The two have played together for more than 15 years, but have managed to find new dimensions in their partnership and their instruments, including Lassy’s circular breathing and Mäkynen’s discreet colouring with synth drums. 

Later on the same stage, Mäkynen showed off his poppier chops in a set with Liberian-Finnish singer/rapper Jesse Markin.

Then it was time for Nubya Garcia, who delivered the most engaging jazz set of the weekend. Returning to Finland just a few weeks after a Pori Jazz appearance, the London saxophonist offered assured playing that hits the sweet spot between technical acrobatics, storytelling, poignancy and ecstatic spirituality.

Her expression ranged from keening to velvety, sounding almost like Ben Webster on a closing solo ballad. Keyboardist Al MacSween provided tasty backgrounds from Fender Rhodes groove to electro-dub, in tandem with explosive drummer Sam Jones. Stand-up bassist Daniel Casimir shone on the solo intro to Pace, a new composition inspired by life in Camden Town. Garcia’s own smiling enjoyment of it all was infectious, as was her humility and eagerness to support her posse rather than do an ego trip.

Another expressive saxophonist in her 20s who occasionally delves into dub, Adele Saurus, gamely led her trio Katu Kaiku in the first set of Sunday – but their meditative jazz struggled to be heard amidst a downpour at the uncovered outdoor venue despite the best efforts of bassist Mikael Saastamoinen of OK:KO and drummer Erik Fräki of Virta.

Pharoah Sanders at Flow 2019. Photo by Konstantin Kondrukhov / Flow Festival

The skies cleared for Pharoah Sanders, who turns 80 next year and trudged slowly onstage as his trio played Welcome by his old partner John Coltrane.

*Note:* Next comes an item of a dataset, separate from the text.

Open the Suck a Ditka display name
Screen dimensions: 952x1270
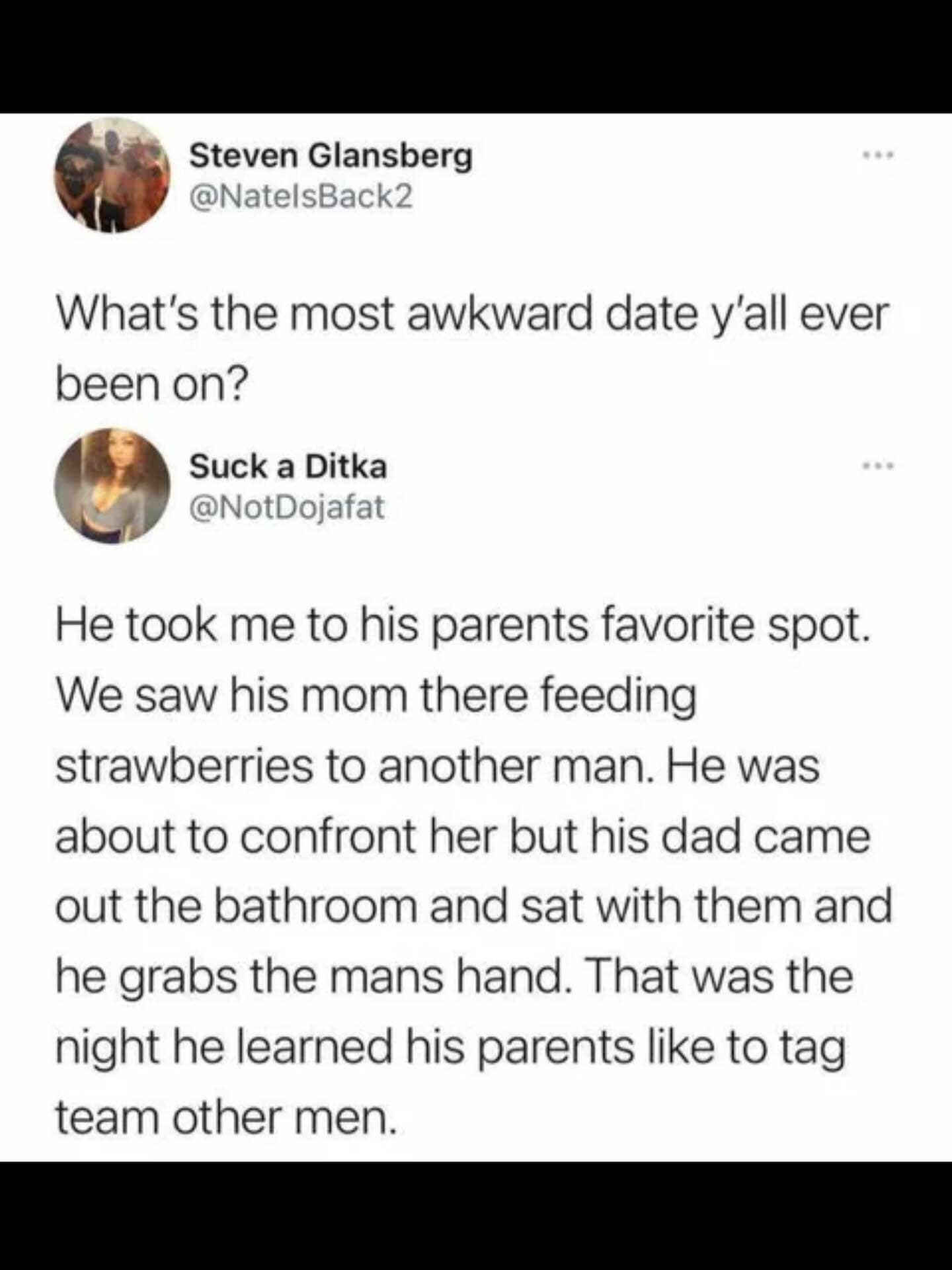click(288, 466)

He shook the decades off as he began to play, though. As ever, his tenor sound was by turns tender, subtle, edgy and screechy, if not as nimble as his days with the Coltranes – which he again recalled with a succinct solo on Giant Steps. It was driven energetically by pianist Benito Gonzalez, precisely underpinned by the rhythm section of Oliver Hayhurst and Gene Calderazzo.

Though Sanders’ singing is no longer a melodious yodel and was hampered by microphone issues, the packed crowd helped out by singing along on High Life and The Creator Has A Master Plan. This was a moment to savour, eyes wide shut, waves of sound washing over in the late-summer sun.